Um pastor e uma mãe-de-santo na mesma novela. A combinação poderia ser explosiva, mas, em´Duas caras´, novela exibida pela Rede Globo, os personagens vividos com maestria por Ricardo Blat (pastor Lisboa) e Chica Xavier (Mãe Setembrina) rezam a mesma cartilha: fazer bem ao próximo.

Longe das novelas desde ´O fim do mundo´, de Dias Gomes (1996), Blat ficou tão empolgado com o convite do diretor Wolf Maya que começou a freqüentar cultos para conhecer o universo do seu personagem. Para ele, não importa se a pessoa é budista ou evangélica, o importante é ter fé. Chica acha que Aguinaldo Silva, autor da trama, vem derrubando preconceitos em relação às duas crenças.

´Ninguém é superior, temos um Deus só. E o pastor e a Setembrina sabem disso´, diz Chica,que, mãe-de-santo na vida real, explica com uma voz doce por que acende velas para ossantos. ´Quando falta energia, a gente não procura um toco de vela?
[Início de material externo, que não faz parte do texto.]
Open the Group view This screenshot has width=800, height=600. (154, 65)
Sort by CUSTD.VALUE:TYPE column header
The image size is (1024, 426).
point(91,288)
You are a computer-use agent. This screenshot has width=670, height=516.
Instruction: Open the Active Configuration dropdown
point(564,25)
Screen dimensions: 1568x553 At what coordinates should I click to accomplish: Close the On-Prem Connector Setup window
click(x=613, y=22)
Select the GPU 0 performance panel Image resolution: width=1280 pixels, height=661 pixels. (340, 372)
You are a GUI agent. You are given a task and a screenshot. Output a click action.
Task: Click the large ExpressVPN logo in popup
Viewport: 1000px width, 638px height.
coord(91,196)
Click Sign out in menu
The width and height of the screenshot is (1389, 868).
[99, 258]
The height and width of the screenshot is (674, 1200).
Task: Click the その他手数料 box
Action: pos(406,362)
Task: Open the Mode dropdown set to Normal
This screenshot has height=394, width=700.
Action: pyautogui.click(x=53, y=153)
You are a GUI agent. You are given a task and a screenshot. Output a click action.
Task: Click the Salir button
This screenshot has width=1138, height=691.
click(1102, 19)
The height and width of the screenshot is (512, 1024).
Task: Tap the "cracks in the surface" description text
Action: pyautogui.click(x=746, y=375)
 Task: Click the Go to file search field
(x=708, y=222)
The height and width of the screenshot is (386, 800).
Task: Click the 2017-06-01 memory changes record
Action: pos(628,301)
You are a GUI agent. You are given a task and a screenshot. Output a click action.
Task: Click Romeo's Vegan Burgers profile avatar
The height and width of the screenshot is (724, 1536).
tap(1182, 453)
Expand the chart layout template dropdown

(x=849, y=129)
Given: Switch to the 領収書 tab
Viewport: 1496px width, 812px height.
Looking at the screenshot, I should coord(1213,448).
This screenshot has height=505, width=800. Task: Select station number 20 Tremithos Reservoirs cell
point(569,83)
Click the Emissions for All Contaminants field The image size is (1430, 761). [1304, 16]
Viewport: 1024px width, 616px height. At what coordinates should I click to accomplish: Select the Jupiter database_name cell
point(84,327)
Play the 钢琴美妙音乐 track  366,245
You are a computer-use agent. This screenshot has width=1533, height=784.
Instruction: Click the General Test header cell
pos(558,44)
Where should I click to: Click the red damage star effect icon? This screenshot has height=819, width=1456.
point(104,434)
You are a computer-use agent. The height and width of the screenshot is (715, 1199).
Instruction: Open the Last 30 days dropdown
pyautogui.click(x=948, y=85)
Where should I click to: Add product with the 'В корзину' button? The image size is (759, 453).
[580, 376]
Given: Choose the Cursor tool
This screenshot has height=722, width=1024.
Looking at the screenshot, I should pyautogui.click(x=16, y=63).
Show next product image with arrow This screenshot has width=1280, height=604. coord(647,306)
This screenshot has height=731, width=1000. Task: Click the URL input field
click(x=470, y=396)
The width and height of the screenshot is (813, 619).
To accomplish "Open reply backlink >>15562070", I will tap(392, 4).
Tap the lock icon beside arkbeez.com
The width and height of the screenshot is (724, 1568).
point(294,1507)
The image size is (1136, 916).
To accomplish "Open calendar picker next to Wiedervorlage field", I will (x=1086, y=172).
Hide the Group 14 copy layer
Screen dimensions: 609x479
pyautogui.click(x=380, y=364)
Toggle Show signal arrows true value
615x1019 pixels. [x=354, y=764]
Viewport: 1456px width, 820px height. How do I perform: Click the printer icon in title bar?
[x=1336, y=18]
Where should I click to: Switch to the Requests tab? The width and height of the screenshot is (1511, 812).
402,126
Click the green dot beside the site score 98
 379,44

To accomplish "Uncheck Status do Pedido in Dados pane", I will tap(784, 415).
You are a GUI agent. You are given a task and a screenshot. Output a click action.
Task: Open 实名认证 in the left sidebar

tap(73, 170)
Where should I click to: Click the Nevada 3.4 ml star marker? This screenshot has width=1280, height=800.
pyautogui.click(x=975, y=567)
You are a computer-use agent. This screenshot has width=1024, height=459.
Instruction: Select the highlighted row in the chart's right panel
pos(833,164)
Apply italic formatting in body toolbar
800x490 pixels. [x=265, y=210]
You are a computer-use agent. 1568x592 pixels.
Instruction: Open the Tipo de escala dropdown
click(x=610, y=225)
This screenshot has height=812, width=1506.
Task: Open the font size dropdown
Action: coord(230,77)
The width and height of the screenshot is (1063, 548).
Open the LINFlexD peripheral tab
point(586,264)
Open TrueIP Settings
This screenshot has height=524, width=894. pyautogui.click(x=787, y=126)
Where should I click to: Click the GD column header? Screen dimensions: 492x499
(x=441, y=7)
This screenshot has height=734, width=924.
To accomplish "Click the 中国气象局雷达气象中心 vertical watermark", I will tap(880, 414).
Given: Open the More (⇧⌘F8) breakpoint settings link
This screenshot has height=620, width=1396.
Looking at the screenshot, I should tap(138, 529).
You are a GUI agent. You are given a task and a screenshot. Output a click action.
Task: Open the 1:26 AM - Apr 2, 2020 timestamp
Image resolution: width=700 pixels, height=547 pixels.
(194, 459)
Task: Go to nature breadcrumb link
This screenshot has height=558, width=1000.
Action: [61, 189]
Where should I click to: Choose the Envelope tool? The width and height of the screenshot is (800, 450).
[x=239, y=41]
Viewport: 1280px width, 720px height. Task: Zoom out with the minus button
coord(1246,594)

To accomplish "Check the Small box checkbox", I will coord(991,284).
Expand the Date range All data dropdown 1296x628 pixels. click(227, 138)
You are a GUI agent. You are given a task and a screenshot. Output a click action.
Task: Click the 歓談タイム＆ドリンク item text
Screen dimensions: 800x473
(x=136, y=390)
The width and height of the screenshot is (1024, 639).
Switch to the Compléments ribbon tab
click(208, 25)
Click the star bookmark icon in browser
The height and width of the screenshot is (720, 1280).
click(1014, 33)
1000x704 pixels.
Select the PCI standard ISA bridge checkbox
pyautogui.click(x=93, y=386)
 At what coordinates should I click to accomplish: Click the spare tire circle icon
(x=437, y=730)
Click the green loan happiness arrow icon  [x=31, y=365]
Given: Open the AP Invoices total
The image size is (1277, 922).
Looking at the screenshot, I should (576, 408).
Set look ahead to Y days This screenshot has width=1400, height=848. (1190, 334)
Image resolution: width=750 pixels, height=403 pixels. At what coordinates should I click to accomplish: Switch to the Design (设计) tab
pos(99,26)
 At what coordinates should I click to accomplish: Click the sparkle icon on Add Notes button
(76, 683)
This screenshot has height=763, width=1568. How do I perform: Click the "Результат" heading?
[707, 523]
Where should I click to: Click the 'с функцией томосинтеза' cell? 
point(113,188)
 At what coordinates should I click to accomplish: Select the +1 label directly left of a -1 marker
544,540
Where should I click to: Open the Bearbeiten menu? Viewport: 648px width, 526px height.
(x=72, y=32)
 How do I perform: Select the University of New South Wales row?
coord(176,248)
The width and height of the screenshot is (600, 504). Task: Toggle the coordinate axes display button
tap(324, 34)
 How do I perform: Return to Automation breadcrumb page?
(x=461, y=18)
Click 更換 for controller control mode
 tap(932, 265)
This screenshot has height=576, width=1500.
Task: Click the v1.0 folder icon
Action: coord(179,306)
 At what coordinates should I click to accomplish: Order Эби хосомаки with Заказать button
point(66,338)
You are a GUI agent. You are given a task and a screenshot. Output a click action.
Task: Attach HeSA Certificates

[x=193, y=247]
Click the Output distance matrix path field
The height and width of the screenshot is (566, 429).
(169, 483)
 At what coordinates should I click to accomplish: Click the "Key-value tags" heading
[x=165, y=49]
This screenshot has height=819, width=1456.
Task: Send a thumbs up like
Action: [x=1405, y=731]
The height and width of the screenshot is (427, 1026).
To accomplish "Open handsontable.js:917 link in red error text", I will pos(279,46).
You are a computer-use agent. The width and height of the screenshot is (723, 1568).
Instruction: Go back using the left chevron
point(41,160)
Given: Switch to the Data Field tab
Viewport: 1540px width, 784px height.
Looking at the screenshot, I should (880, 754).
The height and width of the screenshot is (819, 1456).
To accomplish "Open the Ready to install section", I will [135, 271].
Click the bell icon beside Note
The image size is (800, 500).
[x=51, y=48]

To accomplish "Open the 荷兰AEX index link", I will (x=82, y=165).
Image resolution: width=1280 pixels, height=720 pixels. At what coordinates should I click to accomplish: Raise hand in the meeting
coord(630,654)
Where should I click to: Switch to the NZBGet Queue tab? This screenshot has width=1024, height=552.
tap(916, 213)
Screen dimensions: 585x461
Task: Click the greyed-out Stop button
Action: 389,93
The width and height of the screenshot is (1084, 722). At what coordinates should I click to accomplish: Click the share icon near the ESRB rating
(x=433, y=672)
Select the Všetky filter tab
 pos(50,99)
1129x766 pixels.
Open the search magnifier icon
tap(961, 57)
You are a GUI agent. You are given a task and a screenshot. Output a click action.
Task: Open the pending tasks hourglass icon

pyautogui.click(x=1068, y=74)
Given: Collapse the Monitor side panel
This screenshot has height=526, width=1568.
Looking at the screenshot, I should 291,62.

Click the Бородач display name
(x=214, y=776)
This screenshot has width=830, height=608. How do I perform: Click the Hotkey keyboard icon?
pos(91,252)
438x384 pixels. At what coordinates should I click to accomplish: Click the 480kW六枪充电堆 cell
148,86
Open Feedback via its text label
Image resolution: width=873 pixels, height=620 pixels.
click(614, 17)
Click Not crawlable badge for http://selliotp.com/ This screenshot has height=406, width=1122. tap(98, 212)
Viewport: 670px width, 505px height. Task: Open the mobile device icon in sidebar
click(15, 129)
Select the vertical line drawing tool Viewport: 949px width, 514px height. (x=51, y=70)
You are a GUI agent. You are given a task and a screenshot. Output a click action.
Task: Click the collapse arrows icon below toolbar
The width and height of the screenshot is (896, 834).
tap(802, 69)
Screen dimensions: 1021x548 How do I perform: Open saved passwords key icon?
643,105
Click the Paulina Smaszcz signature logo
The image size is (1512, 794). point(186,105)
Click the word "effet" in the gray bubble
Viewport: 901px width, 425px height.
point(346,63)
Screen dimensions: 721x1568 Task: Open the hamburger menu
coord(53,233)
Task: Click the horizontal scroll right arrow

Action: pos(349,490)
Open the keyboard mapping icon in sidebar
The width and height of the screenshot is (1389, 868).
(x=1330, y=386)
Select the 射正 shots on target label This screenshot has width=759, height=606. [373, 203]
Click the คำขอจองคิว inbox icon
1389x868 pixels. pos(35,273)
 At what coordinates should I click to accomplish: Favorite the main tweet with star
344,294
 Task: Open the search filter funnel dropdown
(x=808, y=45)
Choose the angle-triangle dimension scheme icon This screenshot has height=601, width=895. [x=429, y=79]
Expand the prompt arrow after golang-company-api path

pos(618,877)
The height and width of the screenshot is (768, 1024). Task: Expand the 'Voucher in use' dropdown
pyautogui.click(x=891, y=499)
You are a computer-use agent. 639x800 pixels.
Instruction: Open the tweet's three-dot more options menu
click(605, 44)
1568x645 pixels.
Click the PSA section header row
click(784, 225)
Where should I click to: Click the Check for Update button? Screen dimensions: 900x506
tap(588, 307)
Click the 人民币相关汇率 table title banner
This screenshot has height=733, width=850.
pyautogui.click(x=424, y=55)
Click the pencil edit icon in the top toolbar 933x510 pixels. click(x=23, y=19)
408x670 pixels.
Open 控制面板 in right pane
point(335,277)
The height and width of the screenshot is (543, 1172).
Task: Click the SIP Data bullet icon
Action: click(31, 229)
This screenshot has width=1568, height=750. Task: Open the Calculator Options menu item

Então, quando o ser humano precisa de força, deve acender uma vela para iluminar seus caminhos´, complementa.

Em Sepetiba, onde mora (´Apesar da praia ter virado um lamaçal´), a atriz, de 75 anos, também gosta de usar roupas brancas e de colher ervas do seu quintal para fazer chás. ´O chá da folha de colônia é o meu calmante´, conta Chica, que também viveu uma mãe-de-santo na minissérie ´Tenda dos Milagres´, baseada na obra homônima de Jorge Amado e exibida na Globo em 1985.

Mortes

Durante a invasão da Portelinha por traficantes, esta semana, Setembrina terá um infarto e morrerá. Mas Chica não vai se despedir de ´Duas caras´: continuará guiando Andréia Bijou (Débora Nascimento), que sonha em ser madrinha da bateria, mas foi destinada pelos orixás a substituir Mãe Bina no terreiro.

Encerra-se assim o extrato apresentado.